Alexander Douglas Bernstein (born August 11, 1975) is an American former football offensive lineman who played for the Baltimore Ravens, New York Jets, Cleveland Browns, and Atlanta Falcons of the National Football League (NFL). He is also an entrepreneur who co-founded both North Venture Partners and North Social. Inc. Magazine named Bernstein one of the most successful NFL players turned entrepreneur.

==Early life and college==
Bernstein is Jewish. He played high school football at The Blake School in Hopkins, Minnesota. where he competed in the Tri-Metro Conference.
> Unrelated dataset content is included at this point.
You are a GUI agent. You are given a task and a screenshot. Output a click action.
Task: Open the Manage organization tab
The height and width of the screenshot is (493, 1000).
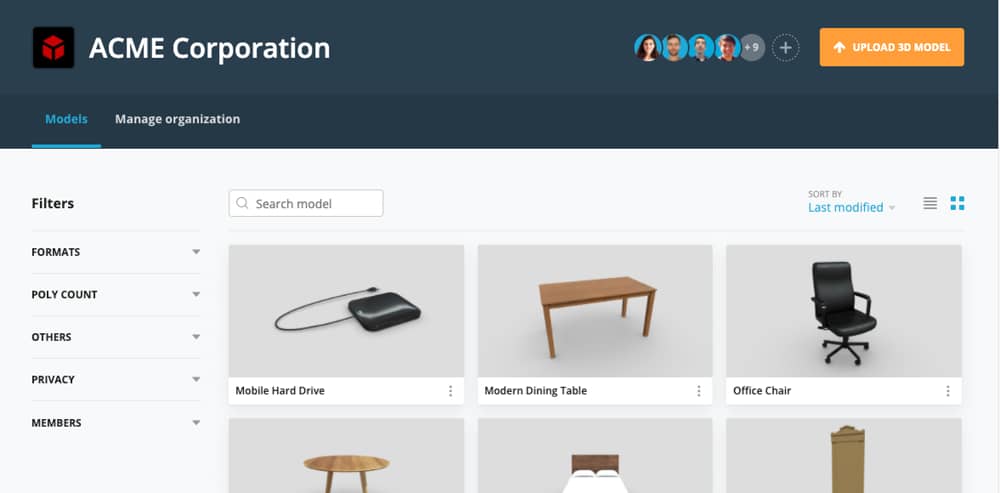[177, 119]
After graduating, he played NCAA Division III college football at Colby College in Waterville, Maine in 1993. In 1994, Bernstein transferred to Amherst College in Amherst, Massachusetts, where he played three seasons of football. As a senior, he was named USA Division III Senior All-Star, New England Small College Athletic Conference (NESCAC) Defensive Player of the Year, All ECAC First Team, New England Football Writers All-New England, Gridiron Club Division II/III Defensive Player of the Year, and AFCA Division III Coaches First Team All-American. In his senior season in 1996, the Amherst College defense led the nation with the fewest points allowed per game (8.4).

==Professional career==
Bernstein became only the fifth NFL player from Amherst when he signed by the Baltimore Ravens as an undrafted free agent following the 1997 NFL draft. In 1997, he changed positions from defensive tackle to offensive guard. During his four-year NFL career he was a reserve offensive lineman for the Baltimore Ravens, New York Jets, Cleveland Browns, and Atlanta Falcons. In 2000, he suffered a career ending injury and was placed on injured reserve by the Atlanta Falcons.

==Business career==

Bernstein began working in software and technology in 2001. In 2003, he co-founded and was executive vice president of Echo Networks, Inc., a digital media company funded by large retailers including Best Buy and Virgin. In 2004, Bernstein served as senior vice president for Virgin Digital, a US based subsidiary of Richard Branson's Virgin Group, Ltd. In 2006, Bernstein co-founded North Venture Partners, an Oakland, California-based business incubator. In 2009, Bernstein partnered with Jim Kovach, Huntington Willard, and Pete Koch to found Athleticode, a genetic testing company based in Oakland, California. That same year, Bernstein completed the executive education program on entrepreneurship at Harvard Business School. In 2010, he served as interim president for Athleticode, a genetic testing company based in Oakland, California. That same year, Bernstein co-founded North Social, a marketing software company which was acquired by Vocus, Inc. in February 2011. In 2012, Bernstein received the Technology Award from the Oakland Digital Arts and Literacy Center. In 2012, Bernstein was listed as one of the most successful professional athlete entrepreneurs by Inc. Magazine, CNBC, and The Huffington Post.

==Personal life==

Alex Bernstein married Patricia Haupt in June 2000. Bernstein resides in the San Francisco Bay Area. Bernstein has served as a vice president for the NFL Retired Players Association of Northern California.